What you are asked to do:
Though the records contain pictures, copy none of them; repeat exactly the lines from the one with "Viewport: 800px width, 498px height." to the end.
-- Opening Marker --
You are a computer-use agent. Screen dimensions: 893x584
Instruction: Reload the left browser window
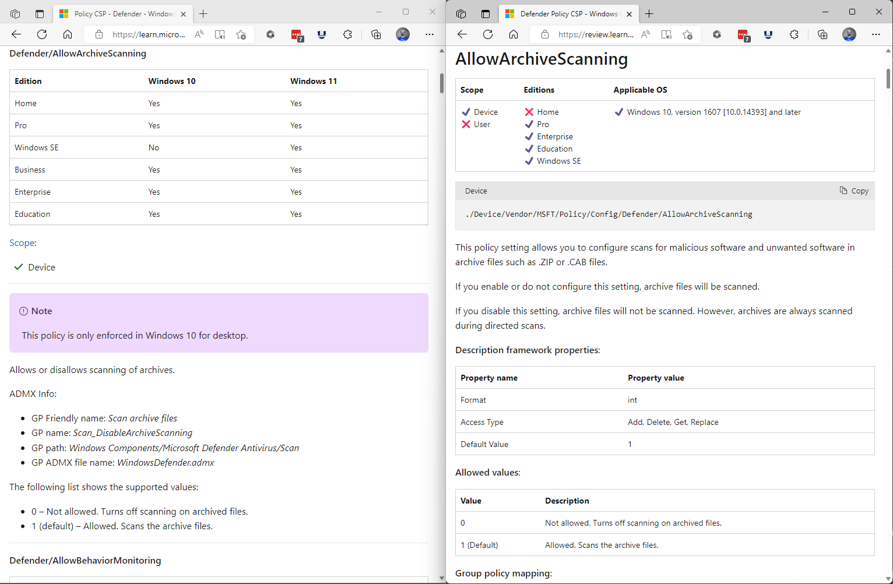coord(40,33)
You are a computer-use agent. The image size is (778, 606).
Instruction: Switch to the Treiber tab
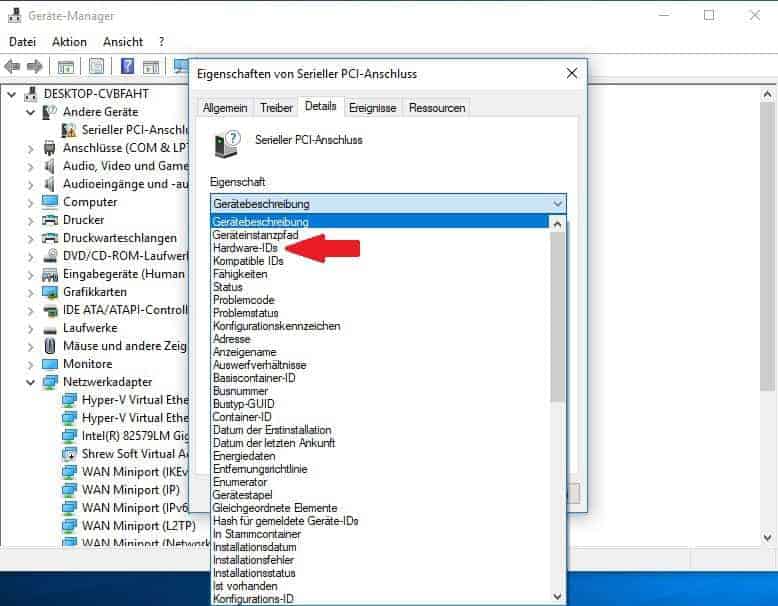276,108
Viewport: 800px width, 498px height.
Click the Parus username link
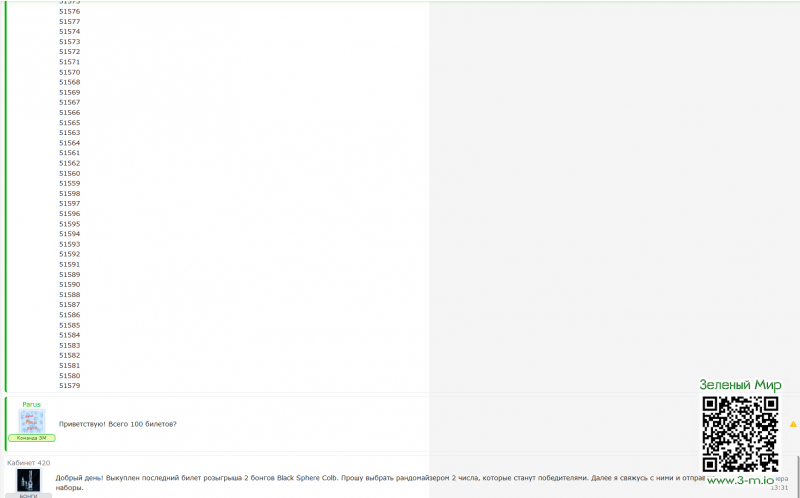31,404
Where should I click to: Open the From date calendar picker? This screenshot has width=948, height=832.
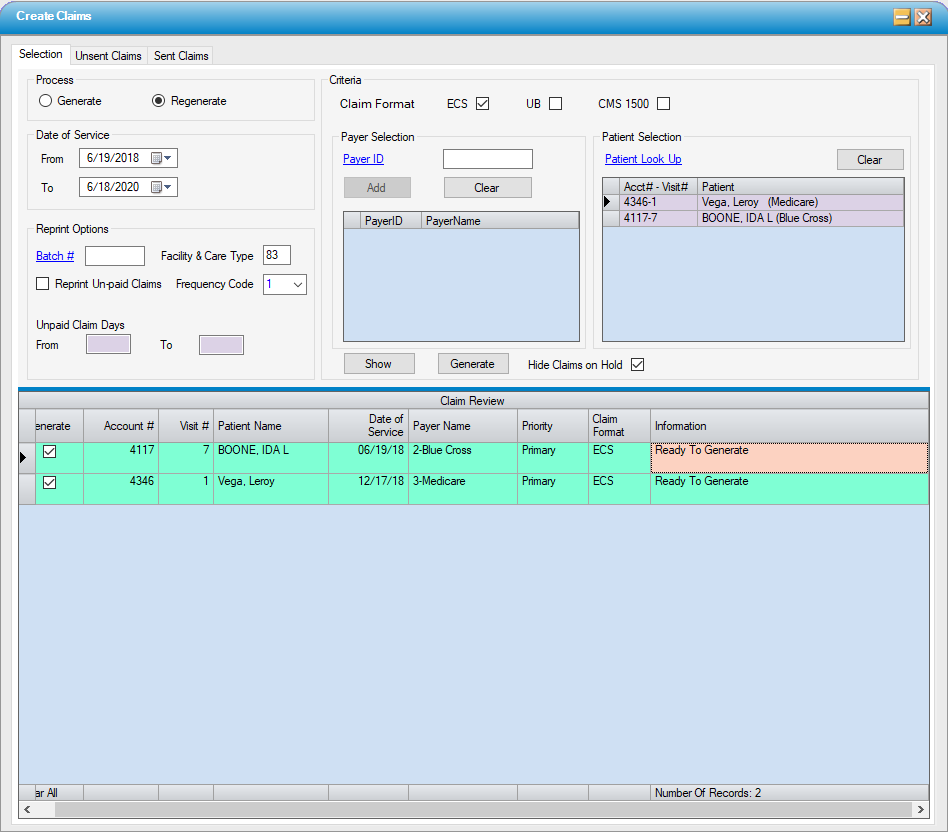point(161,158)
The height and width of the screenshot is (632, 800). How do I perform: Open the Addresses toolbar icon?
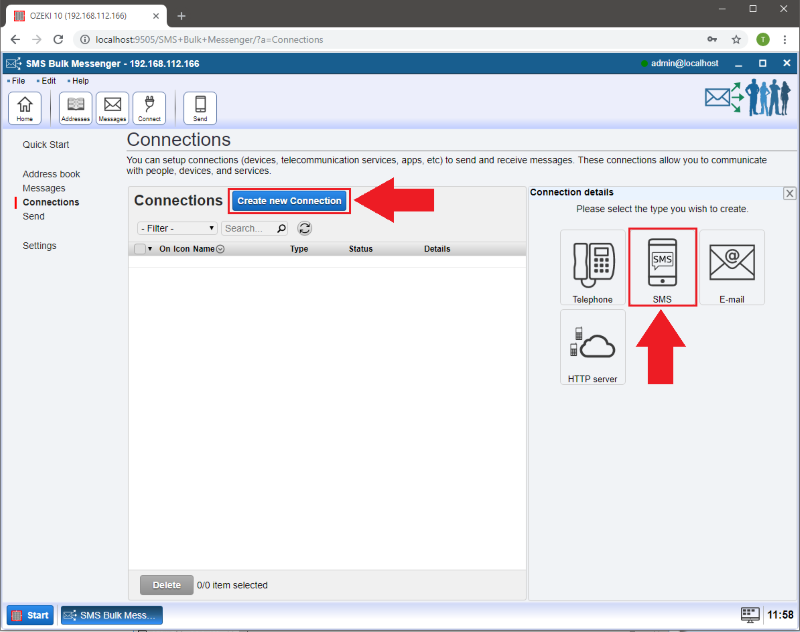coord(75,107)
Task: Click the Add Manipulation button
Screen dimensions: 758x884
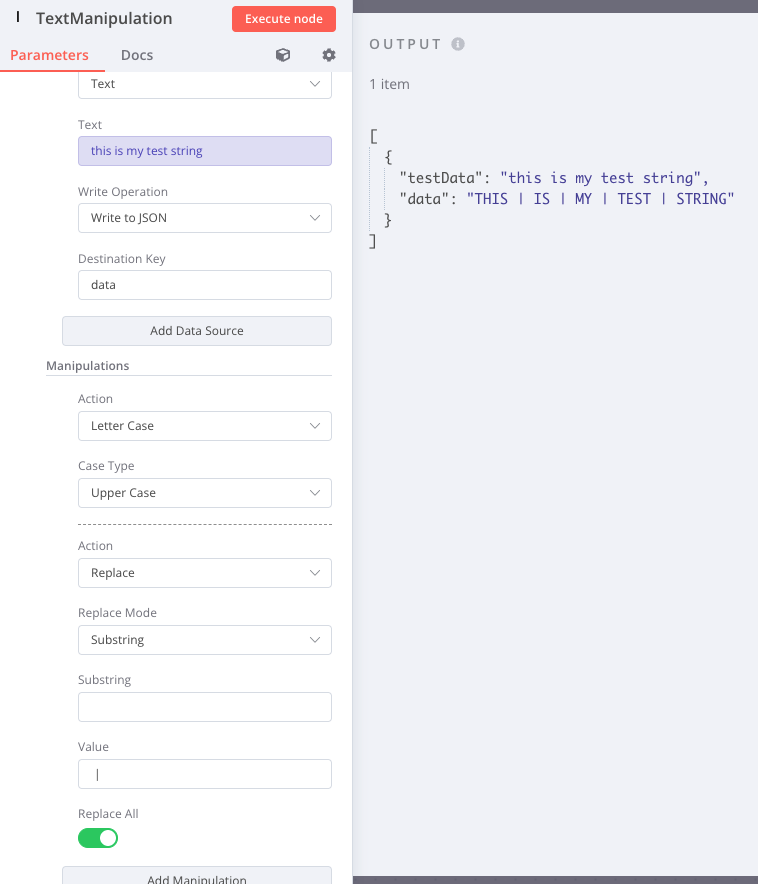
-- Closing Marker --
Response area:
Viewport: 800px width, 498px height.
Click the Parus username link
31,404
Where should I click to: Open the From date calendar picker? This screenshot has width=948, height=832.
point(161,158)
The height and width of the screenshot is (632, 800). How do I perform: Open the Addresses toolbar icon?
coord(75,107)
Task: Click the Add Manipulation button
Screen dimensions: 758x884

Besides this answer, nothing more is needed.